日和下駄
今朝寝床の中で永井荷風の『日和下駄』の出だしだけ読んで中断した。
大磯の家をリニューアルするための業者がやってきたのだ。この工務店は品川から来るのだがきちんと始業の8時前には現場に入る。親方の躾がいい。だから、施主の私も協力しなくてはと早起きしたのだ。大磯の家も立って12年になる。エーゲ海風コテージも湿気の多い湘南には合わない部分(例えば窓枠)もあって一部補修することにしたのだ。
さて、荷風の書だが、以前から安岡章太郎、川本三郎らが褒めちぎるので入手はしておいたし、ぱらぱらと目を通すことはしていたが、なぜか心に留まらなかった。
だがどうしたことか、今朝の読書で心を奪われた。
「日和(ひより)下駄」とは雨の日に履く下駄の一種。日和下駄は足駄より歯の薄い(低い)下駄で、もとは雨上がりのぬかるみを歩くときに使用したと言われる。つまり、雨でも晴れでもぶらぶら闊歩するという意味で荷風はこの言葉をタイトルに用いたと思われる。
荷風は東京の街を日和下駄をはいて蝙蝠傘を手にしてぶらぶらかろころてくてく歩く。歩いて何気ない光景に立ち止まってそれを味わって喜んでいる様子が伝わってくるのだ。
古来、江戸の武士町人は名所旧跡を愛したが、それも江戸軽文学が登場してからで、戯作者の気質にならないとこの趣味は理解できまいと、当人も戯作者気分で書いている。この気分が本書から流露しているのであろう。
日和下駄と蝙蝠傘はパリのような街と違って天気が変わりやすく、道路事情が悪い東京には、うってつけのスタイルと荷風は自賛する。
私の育った北陸では弁当忘れても傘忘れるなと言うほど雨が多く湿気が高い地方で、それに比べて表日本の東京は乾いた地と思うが、荷風に言わせるとそうでもないようだ。何といっても、荷風は人よりも早く欧米に渡り4年にわたって実際に暮らしたことがあるから、日本の湿度事情も体で感じているのであろう。
たしかに世界には乾燥した地域というのはある。カリフォルニアへ3日滞在すれば乾燥した空気で唇がバリバリにひび割れてくる。9月のロスでさえ肌クリームが必要であった。ましてネバダの砂漠はドライヤーの温風の中にいるようなものだった。

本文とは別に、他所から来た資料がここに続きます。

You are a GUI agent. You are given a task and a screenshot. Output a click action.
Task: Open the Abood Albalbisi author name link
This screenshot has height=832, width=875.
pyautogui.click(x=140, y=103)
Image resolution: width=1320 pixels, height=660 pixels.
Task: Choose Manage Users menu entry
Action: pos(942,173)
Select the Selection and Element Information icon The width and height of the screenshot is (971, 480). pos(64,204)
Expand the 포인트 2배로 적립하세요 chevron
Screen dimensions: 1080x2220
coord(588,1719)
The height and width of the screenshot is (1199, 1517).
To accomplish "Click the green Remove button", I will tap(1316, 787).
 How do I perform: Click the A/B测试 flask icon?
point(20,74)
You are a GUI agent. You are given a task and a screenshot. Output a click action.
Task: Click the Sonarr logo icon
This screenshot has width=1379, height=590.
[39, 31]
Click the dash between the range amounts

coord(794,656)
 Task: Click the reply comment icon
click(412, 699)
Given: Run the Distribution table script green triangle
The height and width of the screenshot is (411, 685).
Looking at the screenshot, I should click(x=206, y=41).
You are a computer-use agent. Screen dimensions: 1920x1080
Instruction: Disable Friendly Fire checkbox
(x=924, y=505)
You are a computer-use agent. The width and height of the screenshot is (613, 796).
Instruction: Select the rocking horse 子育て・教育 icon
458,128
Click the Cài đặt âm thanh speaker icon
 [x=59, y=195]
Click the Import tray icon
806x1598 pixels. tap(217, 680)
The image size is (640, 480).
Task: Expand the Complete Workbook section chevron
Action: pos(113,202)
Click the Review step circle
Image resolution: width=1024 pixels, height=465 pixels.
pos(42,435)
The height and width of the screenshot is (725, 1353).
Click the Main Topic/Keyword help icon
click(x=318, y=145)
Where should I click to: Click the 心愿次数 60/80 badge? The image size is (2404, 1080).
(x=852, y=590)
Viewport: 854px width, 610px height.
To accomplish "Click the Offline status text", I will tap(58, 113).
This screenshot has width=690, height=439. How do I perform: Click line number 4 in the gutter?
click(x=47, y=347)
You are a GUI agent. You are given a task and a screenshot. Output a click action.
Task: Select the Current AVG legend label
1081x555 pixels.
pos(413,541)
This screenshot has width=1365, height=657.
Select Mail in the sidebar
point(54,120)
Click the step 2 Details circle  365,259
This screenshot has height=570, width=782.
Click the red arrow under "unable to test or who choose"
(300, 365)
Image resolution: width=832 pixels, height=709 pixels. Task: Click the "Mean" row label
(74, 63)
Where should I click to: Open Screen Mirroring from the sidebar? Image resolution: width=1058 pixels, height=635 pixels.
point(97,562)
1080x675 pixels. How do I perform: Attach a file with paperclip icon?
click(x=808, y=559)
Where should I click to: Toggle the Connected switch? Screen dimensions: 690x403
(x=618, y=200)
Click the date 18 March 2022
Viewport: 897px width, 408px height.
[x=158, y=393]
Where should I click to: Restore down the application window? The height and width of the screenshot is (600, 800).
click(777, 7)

だがヨーロッパではスペインをのぞいては、そうは感じてはいない。ロンドンもパリも乾燥していると思えなかった。特にロンドンは陰鬱な雲が垂れ込めて今にも降りそうな気配がたえずあって湿度も高そうであった。そこで疑問がわいてくる。
ロンドンでは靴のまま入って絨毯を踏みしめても、部屋が汚れないのはなぜだろう。カビが生えないのはどうしてか。それが理解できないのだ。ウェールズのブリストルなどという町へ行ったときはまさに雨季だったが、日本のような黴が生えているような光景は目にしたことがなかった。この辺の事情がどうも理解できないのだ。